Selon lui, un gouvernement confié au Parti socialiste ne serait donc pas forcément promis à la censure. « Un chemin existe, mais à la condition que tous les partenaires soient unis derrière. J’invite tout le monde à faire attention, car en cas d’échec et de dissolution, c’est potentiellement l’extrême droite qui s’installera au gouvernement », alerte encore Alexis Corbière, qui rappelle que la rentrée sociale, avec le 10 septembre puis l’intersyndicale la semaine suivante, peut conduire le bloc central à revoir ses lignes rouges en termes de fiscalité et d’efforts budgétaires. Et donc, offrir des marges de manœuvre à une personnalité de gauche s’installant dans le fauteuil de François Bayrou.
De là à penser qu’Olivier Faure peut être l’homme de la situation, il n’y a qu’un pas, que le député PS Arthur Delaporte assume — évidemment — de franchir. « Ça fait partie des pistes sérieuses, y compris dans la tête de macronistes de premier plan », assure au HuffPost l’élu du Calvados, qui estime que la crédibilité de cette hypothèse réside dans le fait que le chef des socialistes gouvernerait « en ayant conscience d’être minoritaire, à l’inverse de Barnier ou Bayrou qui faisaient comme s’ils étaient majoritaires à l’Assemblée ».

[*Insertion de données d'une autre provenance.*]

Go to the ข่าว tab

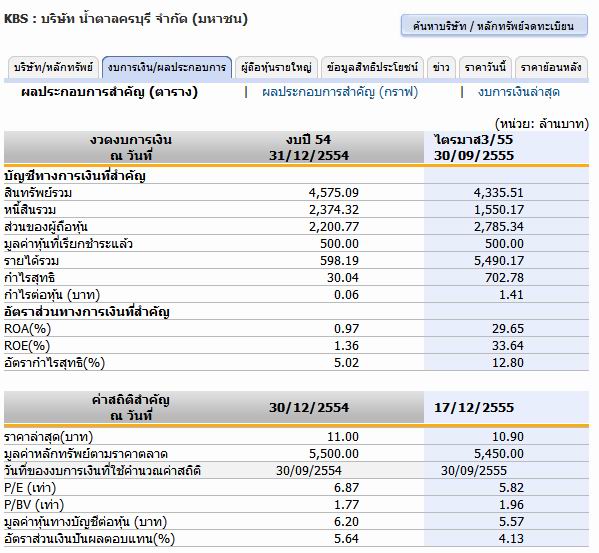[x=441, y=68]
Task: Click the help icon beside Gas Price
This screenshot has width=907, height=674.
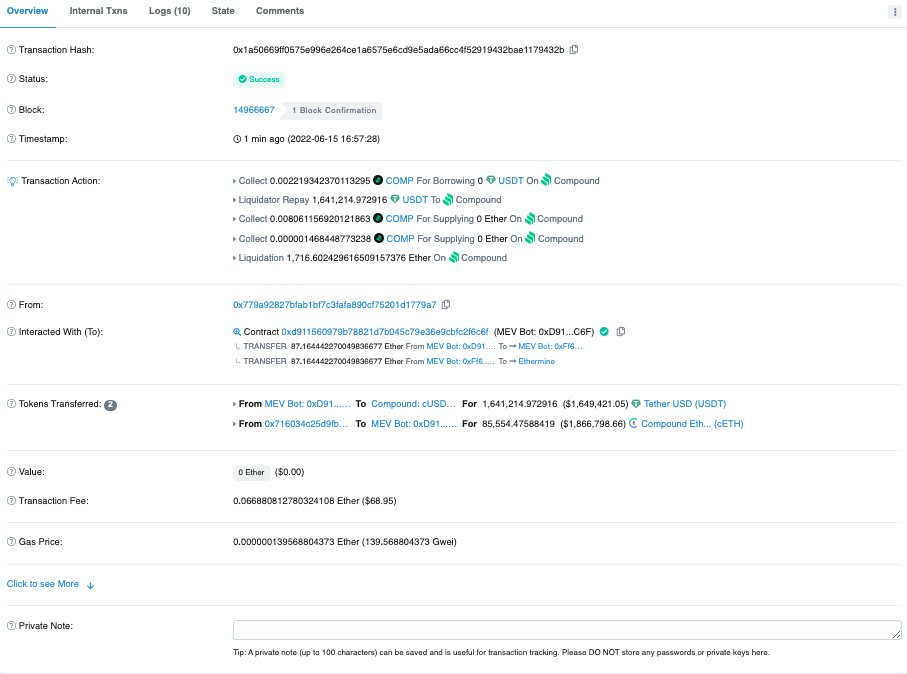Action: tap(11, 542)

C’est sur la base d’une proposition de gauche, à laquelle seraient associés les écologistes et les communistes, que les discussions se feraient avec le bloc central pour aboutir à un budget de compromis. Mais pour que cela fonctionne, « il faudrait un soutien sans participation des insoumis, ou du moins leur neutralité », imagine encore Arthur Delaporte. Les troupes mélenchonistes, qui adorent instruire des procès en traîtrise au Parti socialiste, en sont-elles capables ? Pour Olivier Faure, cela vaut le coup de se laisser pousser la barbe pour voir.